Item position entries:
------------------------------------------------------------
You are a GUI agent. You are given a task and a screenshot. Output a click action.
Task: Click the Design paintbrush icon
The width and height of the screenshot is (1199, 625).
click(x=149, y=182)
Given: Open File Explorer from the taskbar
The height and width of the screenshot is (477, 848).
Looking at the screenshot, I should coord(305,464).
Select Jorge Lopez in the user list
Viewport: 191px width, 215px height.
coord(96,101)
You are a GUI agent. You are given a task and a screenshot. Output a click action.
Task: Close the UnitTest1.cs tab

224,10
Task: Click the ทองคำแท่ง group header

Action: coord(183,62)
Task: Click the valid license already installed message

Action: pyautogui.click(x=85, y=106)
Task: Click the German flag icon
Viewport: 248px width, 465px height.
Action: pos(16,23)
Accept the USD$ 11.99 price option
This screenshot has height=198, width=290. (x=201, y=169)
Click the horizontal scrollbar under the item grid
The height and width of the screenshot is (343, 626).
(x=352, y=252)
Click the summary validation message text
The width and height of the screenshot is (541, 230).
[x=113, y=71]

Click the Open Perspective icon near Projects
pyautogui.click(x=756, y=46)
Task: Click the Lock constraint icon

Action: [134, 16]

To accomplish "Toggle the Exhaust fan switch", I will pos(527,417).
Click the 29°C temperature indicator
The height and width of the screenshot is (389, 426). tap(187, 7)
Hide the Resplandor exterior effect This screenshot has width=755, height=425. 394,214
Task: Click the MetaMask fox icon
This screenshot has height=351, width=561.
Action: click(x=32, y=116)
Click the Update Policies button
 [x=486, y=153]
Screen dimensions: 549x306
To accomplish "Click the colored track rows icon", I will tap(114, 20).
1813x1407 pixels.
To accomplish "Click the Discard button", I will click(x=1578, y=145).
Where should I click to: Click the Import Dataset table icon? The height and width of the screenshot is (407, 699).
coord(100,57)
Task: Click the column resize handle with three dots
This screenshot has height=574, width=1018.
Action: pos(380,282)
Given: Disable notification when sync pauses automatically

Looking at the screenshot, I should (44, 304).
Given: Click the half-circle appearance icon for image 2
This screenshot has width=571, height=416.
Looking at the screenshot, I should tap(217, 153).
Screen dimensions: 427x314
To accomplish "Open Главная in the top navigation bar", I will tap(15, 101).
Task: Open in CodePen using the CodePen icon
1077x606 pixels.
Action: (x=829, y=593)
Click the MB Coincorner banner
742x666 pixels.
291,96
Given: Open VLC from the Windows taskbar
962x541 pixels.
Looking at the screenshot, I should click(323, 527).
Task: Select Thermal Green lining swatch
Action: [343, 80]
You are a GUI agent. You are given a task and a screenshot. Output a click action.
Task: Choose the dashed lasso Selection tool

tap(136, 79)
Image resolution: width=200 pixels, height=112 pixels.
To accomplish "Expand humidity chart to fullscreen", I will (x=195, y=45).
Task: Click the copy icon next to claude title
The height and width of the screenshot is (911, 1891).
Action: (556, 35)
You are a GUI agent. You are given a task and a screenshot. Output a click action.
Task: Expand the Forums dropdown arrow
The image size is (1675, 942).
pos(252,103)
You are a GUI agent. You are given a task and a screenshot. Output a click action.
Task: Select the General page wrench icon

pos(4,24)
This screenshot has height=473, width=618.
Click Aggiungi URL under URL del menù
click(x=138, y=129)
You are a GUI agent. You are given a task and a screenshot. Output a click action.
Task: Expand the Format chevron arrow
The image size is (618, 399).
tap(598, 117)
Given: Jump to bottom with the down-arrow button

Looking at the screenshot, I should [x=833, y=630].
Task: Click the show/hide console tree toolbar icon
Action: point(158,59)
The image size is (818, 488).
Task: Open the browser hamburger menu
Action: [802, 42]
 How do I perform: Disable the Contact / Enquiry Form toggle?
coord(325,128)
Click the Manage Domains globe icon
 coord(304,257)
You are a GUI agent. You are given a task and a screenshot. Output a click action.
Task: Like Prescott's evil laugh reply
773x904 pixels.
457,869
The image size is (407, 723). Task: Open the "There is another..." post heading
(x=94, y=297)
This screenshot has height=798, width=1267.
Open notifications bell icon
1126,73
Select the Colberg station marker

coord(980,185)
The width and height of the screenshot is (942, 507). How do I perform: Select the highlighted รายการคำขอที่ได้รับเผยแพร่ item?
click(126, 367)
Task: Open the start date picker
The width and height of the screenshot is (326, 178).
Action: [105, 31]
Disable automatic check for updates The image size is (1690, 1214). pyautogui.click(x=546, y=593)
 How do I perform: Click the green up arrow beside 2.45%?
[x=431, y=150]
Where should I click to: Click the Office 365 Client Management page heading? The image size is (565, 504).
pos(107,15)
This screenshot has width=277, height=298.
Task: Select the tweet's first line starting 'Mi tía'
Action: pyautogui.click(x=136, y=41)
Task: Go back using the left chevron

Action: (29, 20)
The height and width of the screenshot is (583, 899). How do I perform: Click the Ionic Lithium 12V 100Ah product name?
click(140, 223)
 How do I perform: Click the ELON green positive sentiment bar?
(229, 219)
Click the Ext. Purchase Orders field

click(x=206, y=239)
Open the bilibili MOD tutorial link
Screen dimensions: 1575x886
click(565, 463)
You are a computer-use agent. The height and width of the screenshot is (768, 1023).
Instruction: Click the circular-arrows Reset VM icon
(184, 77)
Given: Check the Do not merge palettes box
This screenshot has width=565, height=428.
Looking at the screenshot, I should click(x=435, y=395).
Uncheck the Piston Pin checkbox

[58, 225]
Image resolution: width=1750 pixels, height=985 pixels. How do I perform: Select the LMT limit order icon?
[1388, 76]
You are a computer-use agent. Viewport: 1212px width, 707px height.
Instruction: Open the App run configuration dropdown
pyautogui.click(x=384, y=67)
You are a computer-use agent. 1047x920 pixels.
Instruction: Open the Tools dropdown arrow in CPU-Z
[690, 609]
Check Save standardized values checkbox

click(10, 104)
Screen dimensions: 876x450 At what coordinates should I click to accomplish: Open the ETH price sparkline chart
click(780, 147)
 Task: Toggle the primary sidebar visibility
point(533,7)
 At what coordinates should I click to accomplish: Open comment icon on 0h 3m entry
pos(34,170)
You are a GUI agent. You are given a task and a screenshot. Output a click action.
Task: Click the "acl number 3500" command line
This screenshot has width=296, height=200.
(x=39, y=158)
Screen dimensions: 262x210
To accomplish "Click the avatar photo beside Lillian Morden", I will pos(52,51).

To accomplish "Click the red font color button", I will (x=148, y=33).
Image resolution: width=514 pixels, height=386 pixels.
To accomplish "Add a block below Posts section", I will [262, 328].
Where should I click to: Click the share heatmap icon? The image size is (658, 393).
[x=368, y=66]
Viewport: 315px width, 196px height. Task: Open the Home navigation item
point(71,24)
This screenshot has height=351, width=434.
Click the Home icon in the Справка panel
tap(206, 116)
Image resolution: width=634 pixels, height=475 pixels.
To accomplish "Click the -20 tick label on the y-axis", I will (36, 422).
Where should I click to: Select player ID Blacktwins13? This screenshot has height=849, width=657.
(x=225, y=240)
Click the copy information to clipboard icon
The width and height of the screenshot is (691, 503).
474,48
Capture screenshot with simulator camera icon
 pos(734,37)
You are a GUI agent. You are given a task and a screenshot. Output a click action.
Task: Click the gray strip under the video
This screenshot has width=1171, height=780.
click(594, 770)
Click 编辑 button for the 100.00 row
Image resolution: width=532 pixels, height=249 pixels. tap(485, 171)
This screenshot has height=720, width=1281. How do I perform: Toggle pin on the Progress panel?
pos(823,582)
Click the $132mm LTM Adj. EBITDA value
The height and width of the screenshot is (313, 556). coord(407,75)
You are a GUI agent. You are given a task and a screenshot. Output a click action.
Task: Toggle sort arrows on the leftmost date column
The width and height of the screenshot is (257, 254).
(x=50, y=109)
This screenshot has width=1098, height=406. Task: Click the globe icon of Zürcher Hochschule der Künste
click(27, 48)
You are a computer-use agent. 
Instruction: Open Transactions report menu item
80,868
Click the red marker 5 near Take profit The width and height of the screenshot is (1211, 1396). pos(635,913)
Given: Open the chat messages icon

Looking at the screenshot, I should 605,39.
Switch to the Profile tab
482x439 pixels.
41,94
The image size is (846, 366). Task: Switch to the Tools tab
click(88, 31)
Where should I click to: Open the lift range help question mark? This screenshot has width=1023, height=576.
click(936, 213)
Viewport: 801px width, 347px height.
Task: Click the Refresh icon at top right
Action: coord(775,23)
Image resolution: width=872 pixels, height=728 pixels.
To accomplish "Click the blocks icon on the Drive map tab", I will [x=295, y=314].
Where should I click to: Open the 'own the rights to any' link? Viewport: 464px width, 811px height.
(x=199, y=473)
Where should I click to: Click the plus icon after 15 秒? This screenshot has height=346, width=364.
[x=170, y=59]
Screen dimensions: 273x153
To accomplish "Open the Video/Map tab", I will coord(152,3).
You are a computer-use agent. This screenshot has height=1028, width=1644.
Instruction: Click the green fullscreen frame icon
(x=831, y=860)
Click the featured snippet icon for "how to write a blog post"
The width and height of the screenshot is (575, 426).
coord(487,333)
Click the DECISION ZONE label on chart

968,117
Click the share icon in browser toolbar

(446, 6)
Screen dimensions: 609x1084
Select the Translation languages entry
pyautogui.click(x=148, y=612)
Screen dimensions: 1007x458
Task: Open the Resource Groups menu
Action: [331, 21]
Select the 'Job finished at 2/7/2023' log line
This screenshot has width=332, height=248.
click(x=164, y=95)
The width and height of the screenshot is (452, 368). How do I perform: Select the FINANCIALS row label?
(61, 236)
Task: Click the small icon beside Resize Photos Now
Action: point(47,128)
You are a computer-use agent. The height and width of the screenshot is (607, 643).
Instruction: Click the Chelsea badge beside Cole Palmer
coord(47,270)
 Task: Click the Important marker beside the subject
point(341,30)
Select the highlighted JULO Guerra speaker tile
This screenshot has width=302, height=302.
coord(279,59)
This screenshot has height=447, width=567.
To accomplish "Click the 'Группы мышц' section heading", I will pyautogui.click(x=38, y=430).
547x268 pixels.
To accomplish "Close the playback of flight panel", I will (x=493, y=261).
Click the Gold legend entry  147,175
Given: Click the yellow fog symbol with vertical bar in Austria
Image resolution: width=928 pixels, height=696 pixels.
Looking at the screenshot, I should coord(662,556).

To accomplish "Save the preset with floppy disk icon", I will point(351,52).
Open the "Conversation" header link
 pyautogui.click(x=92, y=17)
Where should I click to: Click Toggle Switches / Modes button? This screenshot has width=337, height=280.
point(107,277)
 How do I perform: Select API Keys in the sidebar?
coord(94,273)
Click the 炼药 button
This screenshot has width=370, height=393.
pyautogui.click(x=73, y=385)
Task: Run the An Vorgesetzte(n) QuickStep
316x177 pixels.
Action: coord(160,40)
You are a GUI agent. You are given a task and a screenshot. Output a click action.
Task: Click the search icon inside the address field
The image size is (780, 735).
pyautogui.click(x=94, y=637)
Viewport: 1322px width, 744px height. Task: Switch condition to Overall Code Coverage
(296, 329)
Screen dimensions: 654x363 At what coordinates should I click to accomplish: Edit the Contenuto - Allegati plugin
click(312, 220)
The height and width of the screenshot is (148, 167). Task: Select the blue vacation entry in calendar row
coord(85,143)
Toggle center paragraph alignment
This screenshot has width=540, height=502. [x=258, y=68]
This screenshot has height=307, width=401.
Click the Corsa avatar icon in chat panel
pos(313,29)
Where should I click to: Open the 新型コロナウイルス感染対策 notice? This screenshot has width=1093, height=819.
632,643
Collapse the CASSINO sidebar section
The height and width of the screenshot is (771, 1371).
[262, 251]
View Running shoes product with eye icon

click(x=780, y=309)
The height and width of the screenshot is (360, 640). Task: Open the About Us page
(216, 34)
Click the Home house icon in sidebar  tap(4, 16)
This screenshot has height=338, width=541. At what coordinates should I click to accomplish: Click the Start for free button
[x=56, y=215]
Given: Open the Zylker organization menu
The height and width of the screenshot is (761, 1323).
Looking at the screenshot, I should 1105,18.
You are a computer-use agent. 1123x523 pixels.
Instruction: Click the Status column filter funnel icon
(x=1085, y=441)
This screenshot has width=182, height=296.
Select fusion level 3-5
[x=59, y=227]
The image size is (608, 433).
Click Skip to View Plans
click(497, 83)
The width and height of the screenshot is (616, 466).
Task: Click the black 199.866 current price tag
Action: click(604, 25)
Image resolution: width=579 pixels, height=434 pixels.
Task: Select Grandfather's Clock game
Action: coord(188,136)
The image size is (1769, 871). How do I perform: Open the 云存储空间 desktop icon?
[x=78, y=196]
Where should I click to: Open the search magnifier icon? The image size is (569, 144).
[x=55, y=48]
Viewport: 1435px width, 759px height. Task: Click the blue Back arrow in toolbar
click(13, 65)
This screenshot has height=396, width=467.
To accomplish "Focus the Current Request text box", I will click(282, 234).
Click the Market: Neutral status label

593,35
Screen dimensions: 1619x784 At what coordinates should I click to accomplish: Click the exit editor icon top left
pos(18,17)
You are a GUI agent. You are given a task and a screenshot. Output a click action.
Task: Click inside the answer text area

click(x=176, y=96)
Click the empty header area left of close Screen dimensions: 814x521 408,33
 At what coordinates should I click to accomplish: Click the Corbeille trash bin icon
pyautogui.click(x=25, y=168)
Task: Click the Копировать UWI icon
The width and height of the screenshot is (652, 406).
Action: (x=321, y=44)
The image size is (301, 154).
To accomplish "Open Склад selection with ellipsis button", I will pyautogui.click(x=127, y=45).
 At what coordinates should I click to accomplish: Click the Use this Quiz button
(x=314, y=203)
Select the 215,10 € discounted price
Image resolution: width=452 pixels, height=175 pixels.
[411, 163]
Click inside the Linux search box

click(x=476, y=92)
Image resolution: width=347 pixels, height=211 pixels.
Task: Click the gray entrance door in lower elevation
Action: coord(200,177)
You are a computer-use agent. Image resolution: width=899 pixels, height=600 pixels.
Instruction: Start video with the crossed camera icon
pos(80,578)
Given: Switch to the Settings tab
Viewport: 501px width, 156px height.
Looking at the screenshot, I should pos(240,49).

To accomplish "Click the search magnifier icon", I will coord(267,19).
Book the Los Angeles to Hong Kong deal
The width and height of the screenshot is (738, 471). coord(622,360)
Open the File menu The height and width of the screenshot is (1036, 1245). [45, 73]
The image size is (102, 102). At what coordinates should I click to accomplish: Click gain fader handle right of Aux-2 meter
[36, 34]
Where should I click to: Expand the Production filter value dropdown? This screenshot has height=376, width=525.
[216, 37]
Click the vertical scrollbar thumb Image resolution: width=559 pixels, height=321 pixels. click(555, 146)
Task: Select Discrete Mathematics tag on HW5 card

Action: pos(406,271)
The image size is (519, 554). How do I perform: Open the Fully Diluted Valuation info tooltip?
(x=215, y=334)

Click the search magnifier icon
------------------------------------------------------------
Copy the material above word for word, everything from the line containing "The height and width of the screenshot is (148, 167)." down to the line containing "pos(313,29)", both included.

### SOLUTION TO THE PROBLEM:
The height and width of the screenshot is (148, 167). Task: Select the blue vacation entry in calendar row
coord(85,143)
Toggle center paragraph alignment
This screenshot has width=540, height=502. [x=258, y=68]
This screenshot has height=307, width=401.
Click the Corsa avatar icon in chat panel
pos(313,29)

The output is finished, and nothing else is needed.